Cascabel Taqueria


Talk about a Mexican brunch. Despite a full fledged Mexican dinner at Agave the night before, a bunch of us ventured to the Upper East Side for some of Cascabel Taqueria’s award-winning tacos.

Named after the hot chili pepper with seeds that rattle when shaken, this boutique taqueria is almost more like a colorful culinary tribute to the national high-flying, mask-wearing professional wrestling sport called lucha libre. It instantly reminded me of that Jack Black movie – Nacho Libre – except with foods far beyond basic nachos.

Bright lime green walls with color scripts showcased its menu items. Mason jars of mini action figures and metallic lucha libre masks contributed to the playful scene. And the foods were just as bright and lively.

The initial impression was great. The grapefruit agua fresca is exceptionally refreshing – freshly mashed citrus pulp without any extra sugary syrup. Along the same line, the avocado-grapefruit salad was also an invigorating starter for all the cheese and meat to come. In fact, I’d say this salad was my favorite dish – a great balance of sweet grapefruit, buttery avocado, tangy tomato, with a hit of red onions, salt and pepper. Yes, I will be trying this at home.

From there, however, the flavors didn’t quite live up to the colors. The chunks of pork belly sliders, skewered between two crispy plantain chips, while beautifully presented, was surprisingly understated in taste. It was inconveniently messy to eat and unseasoned within the thick slabs of pork.

Jay was also not entirely impressed with his trio of shredded pork tacos. While I personally enjoyed dousing the wide variety of hot sauces onto the tacos, the pork itself was dry and corn tortillas not particularly fresh. His grilled corn con queso was, if you had no comparison, by all means juicy and delicious. But having been loyal Cafe Habana patrons, there is no lime, chili, aioli grilled corn that can top that of the downtown landmark.

Lastly, my baked egg and cheese with chorizo was probably one of the most unique entrees, served in its mini iron-cast pan. The corn tortillas here were great, but unfortunately matched with a very dry egg-chorizo roast. The cheese couldn’t quite salvage the dehydrated eggs and overcooked sausage bits.
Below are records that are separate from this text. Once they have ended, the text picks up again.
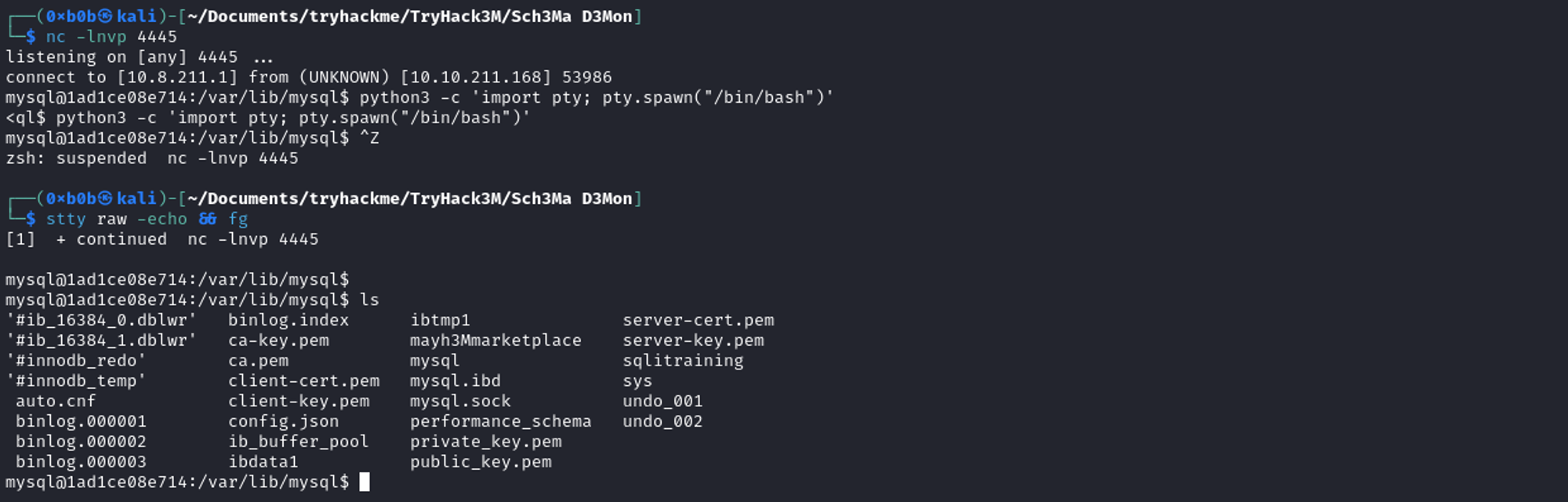The width and height of the screenshot is (1568, 502).
Task: Click the '#innodb_redo' directory entry
Action: (76, 361)
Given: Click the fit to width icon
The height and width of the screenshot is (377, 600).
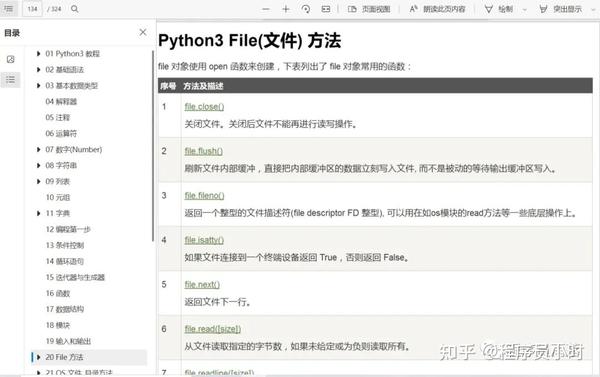Looking at the screenshot, I should (326, 9).
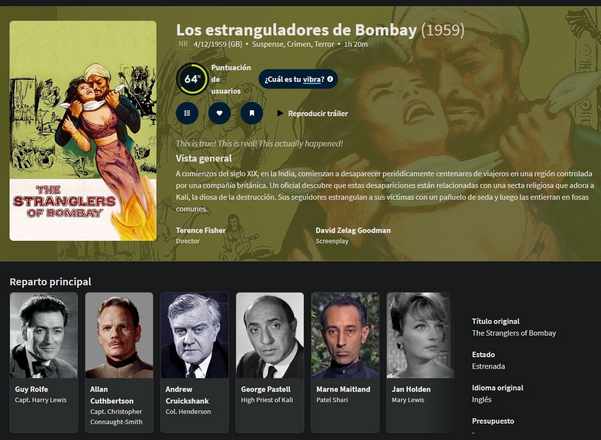This screenshot has height=440, width=601.
Task: Open George Pastell name link
Action: (266, 389)
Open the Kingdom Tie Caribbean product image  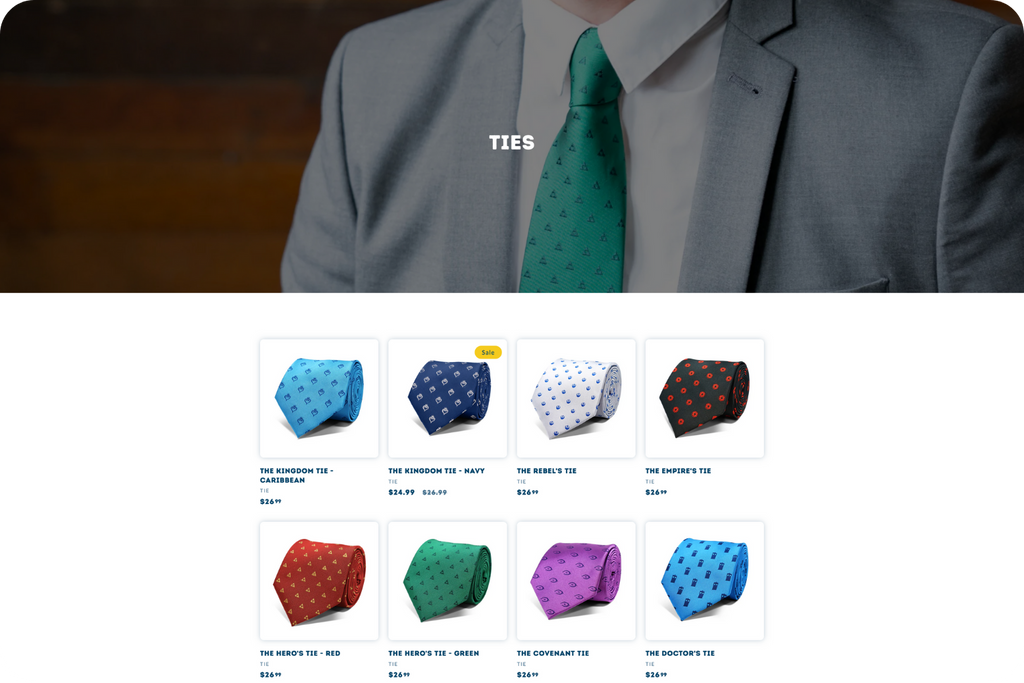tap(319, 398)
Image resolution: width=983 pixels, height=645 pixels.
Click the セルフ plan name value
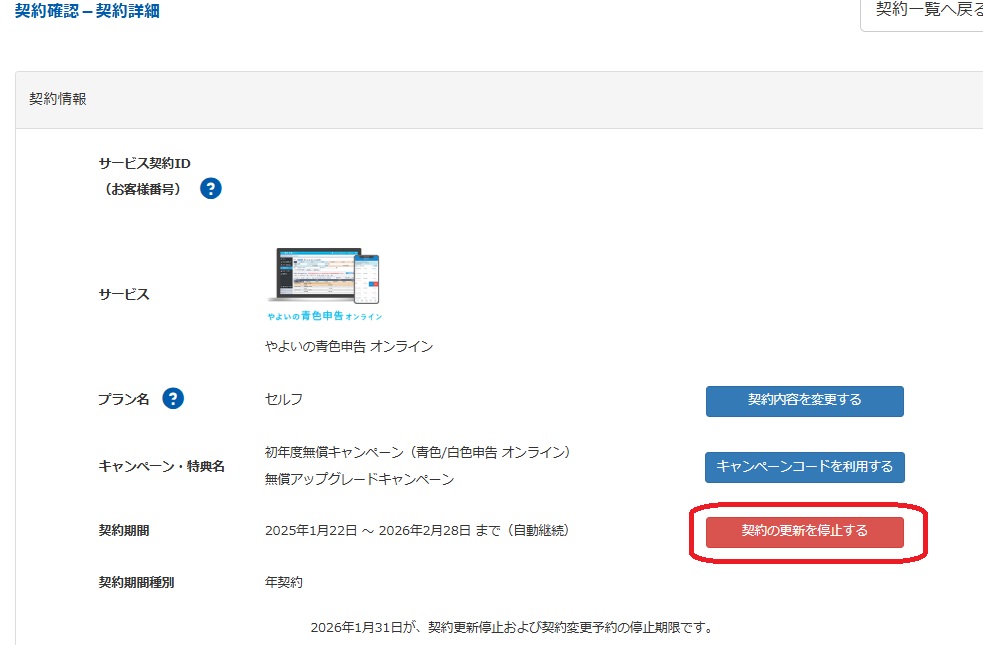click(284, 399)
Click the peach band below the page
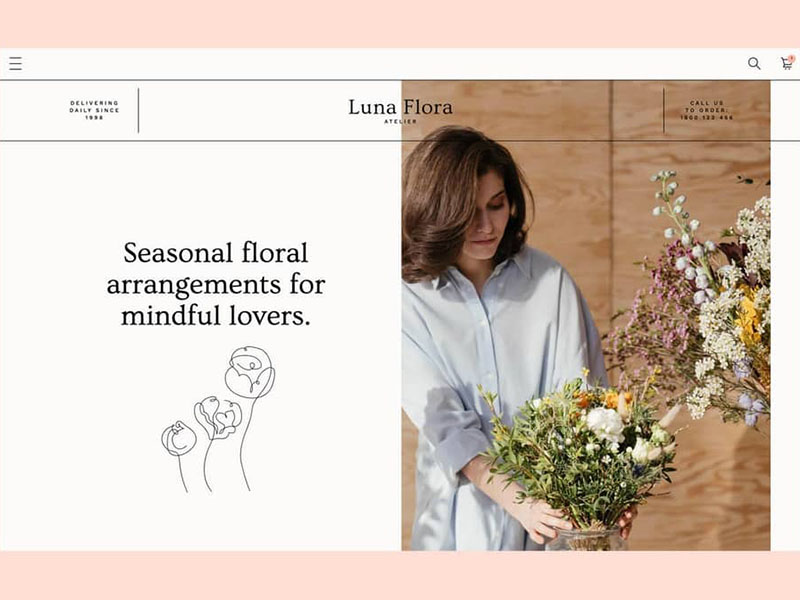The width and height of the screenshot is (800, 600). click(400, 576)
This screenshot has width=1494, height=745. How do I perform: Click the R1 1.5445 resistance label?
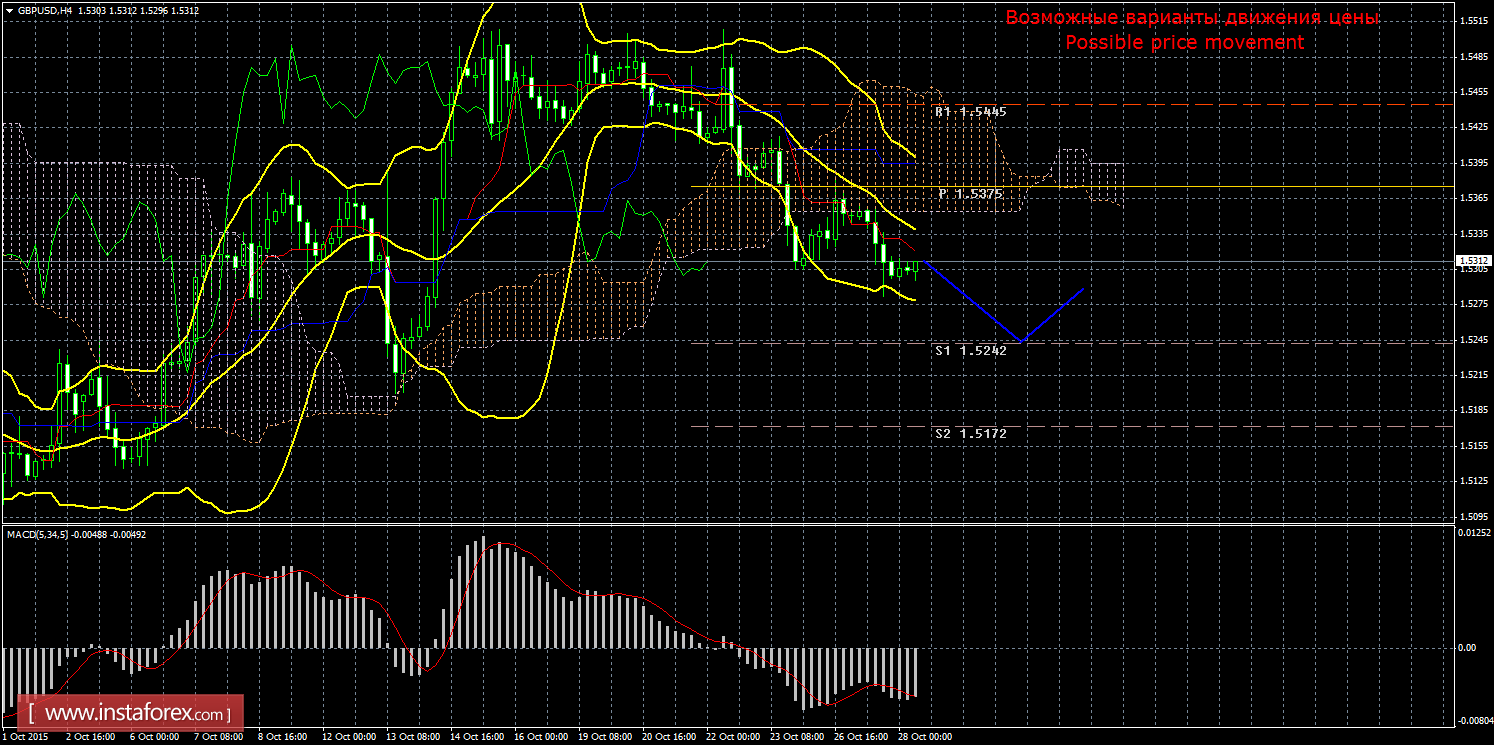970,112
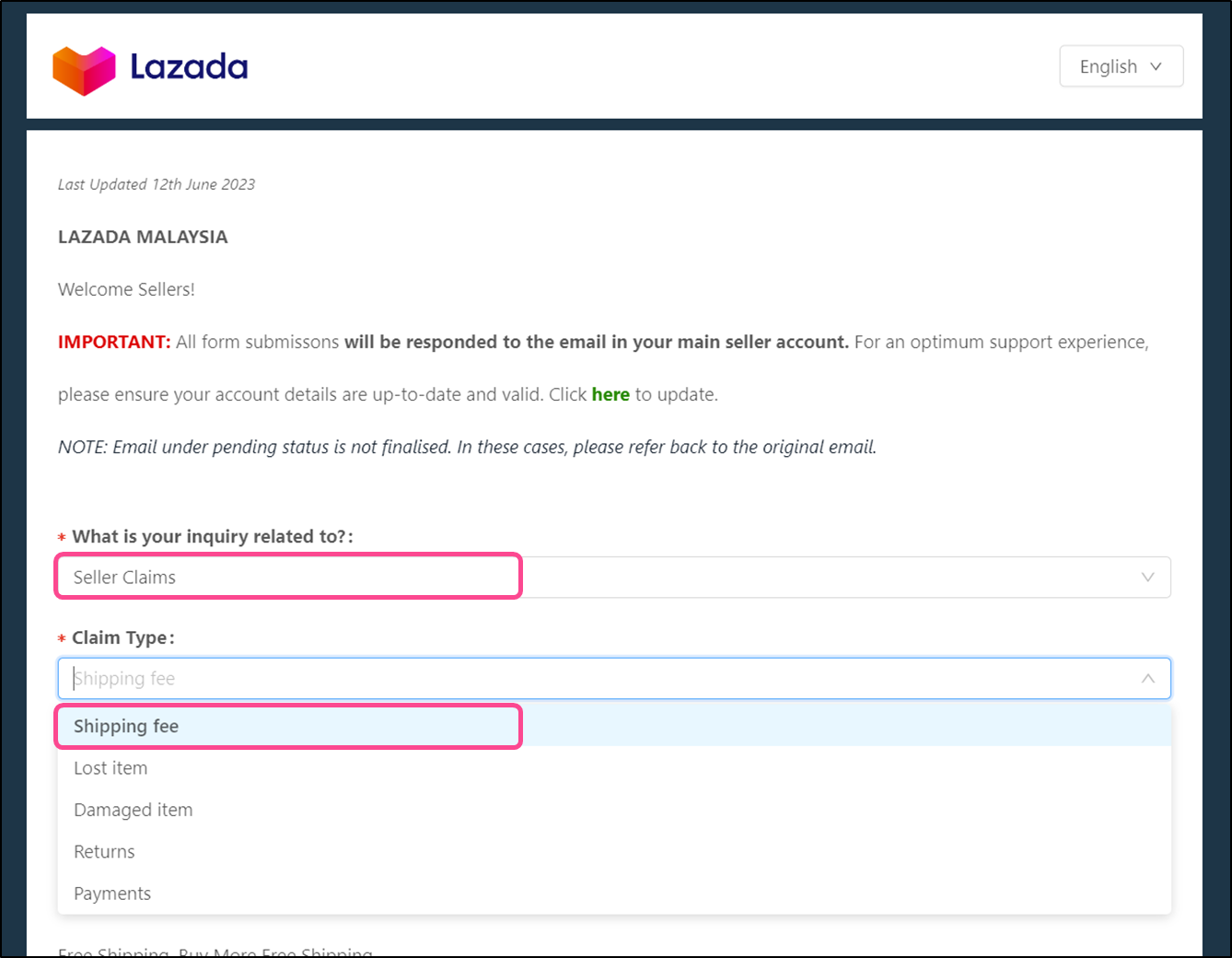Viewport: 1232px width, 958px height.
Task: Select Shipping fee as the claim type
Action: click(x=126, y=726)
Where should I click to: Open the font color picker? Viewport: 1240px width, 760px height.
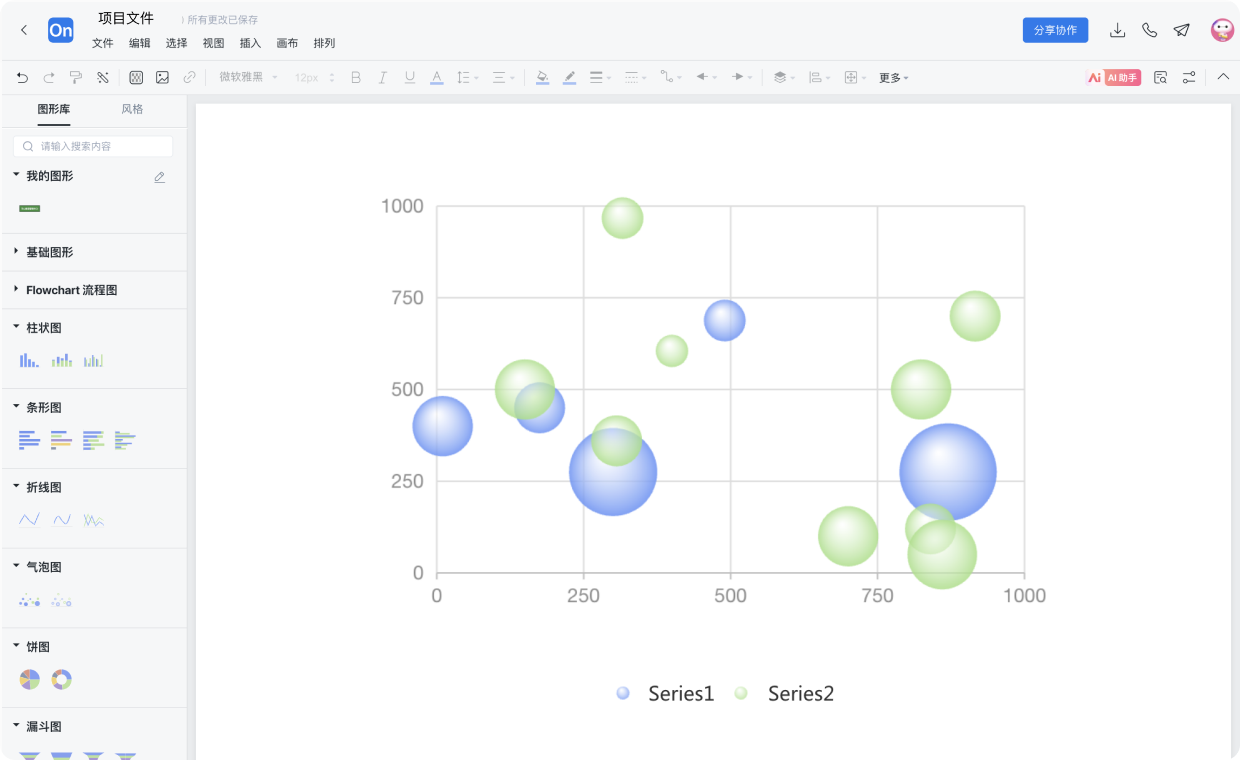(436, 77)
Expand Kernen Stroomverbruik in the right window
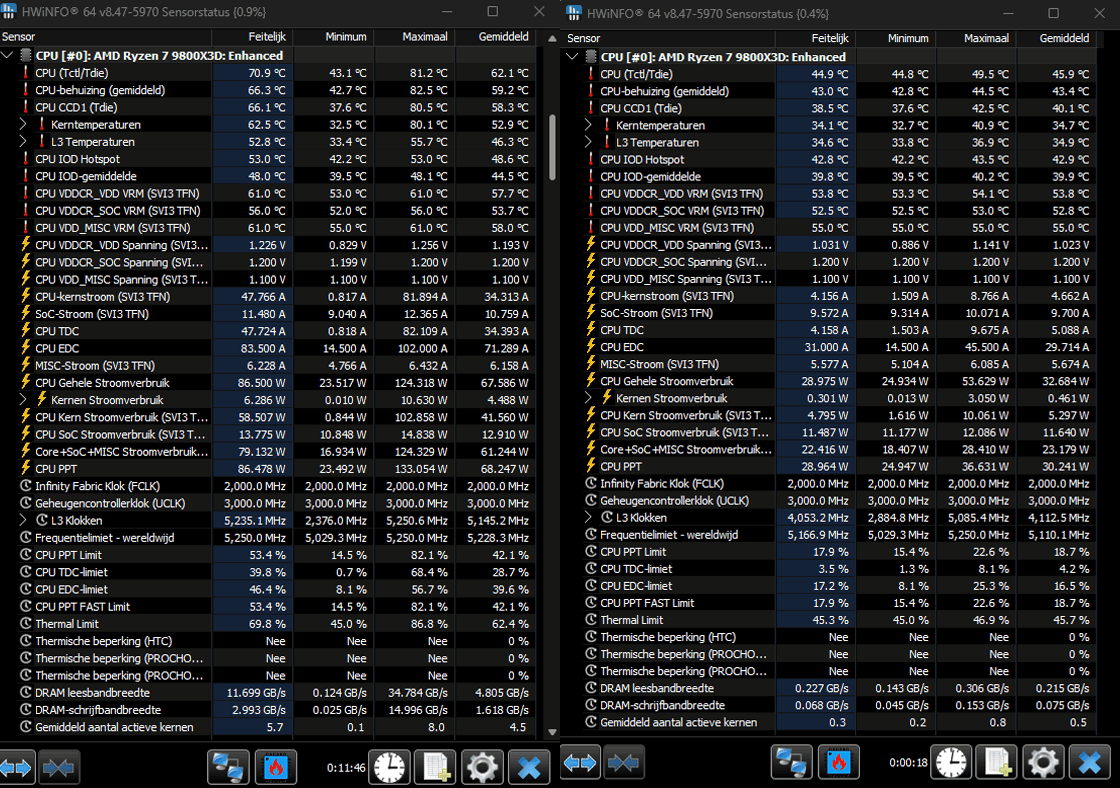1120x788 pixels. (x=588, y=398)
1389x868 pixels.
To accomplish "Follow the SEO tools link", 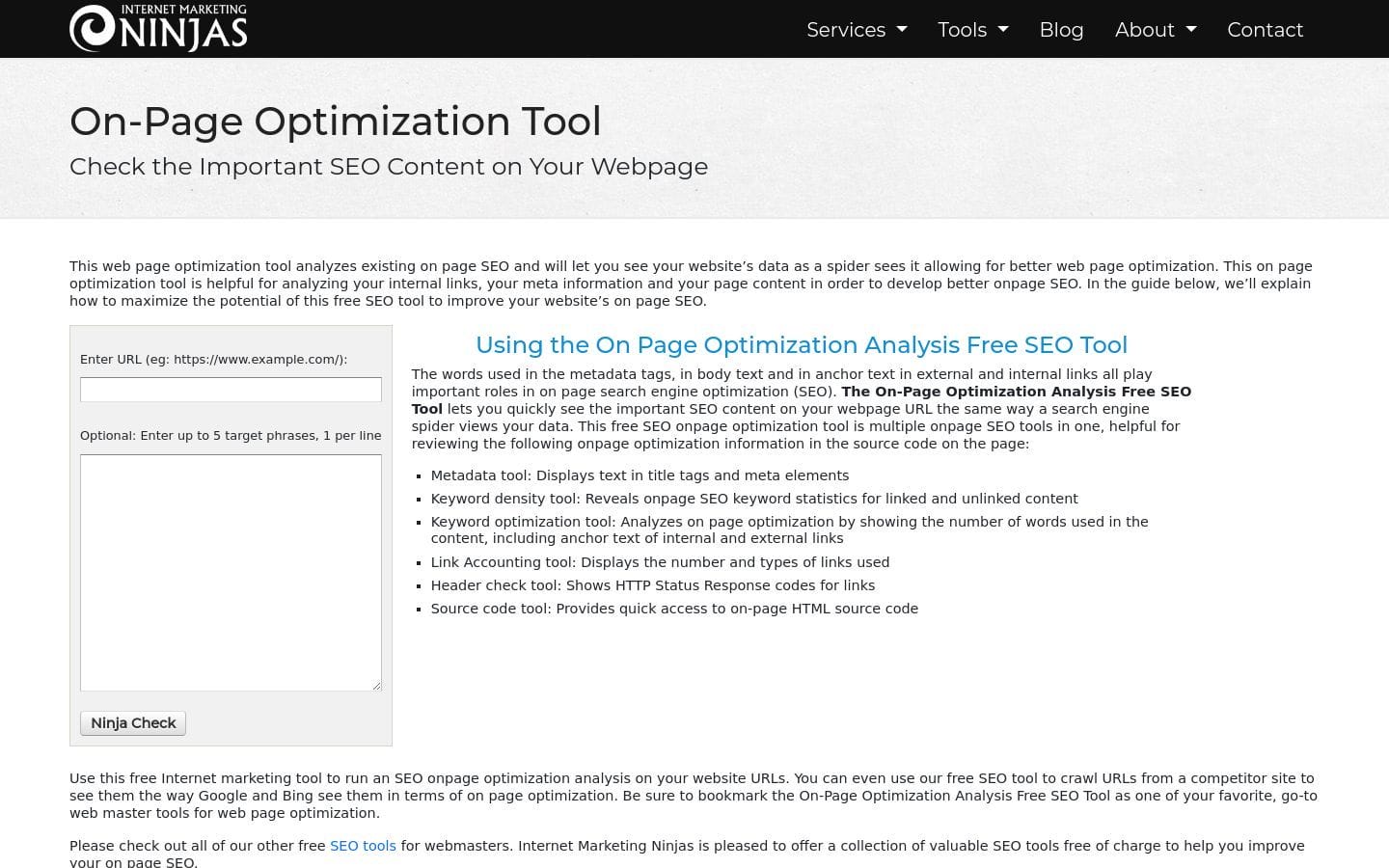I will click(363, 846).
Despite these individual pitfalls, the trip is more of an overall experience. The extensive menu gives you access to a wide array of authentic Mexican creations, from Mexican hot chocolate (a thick concoction with a distinct cinnamony kick at the end) to fluffy churro balls. Again, the visual stimulus might outweigh the lack of zest in flavors, but give it a shot. It’s definitely a brunch experience outside of the box.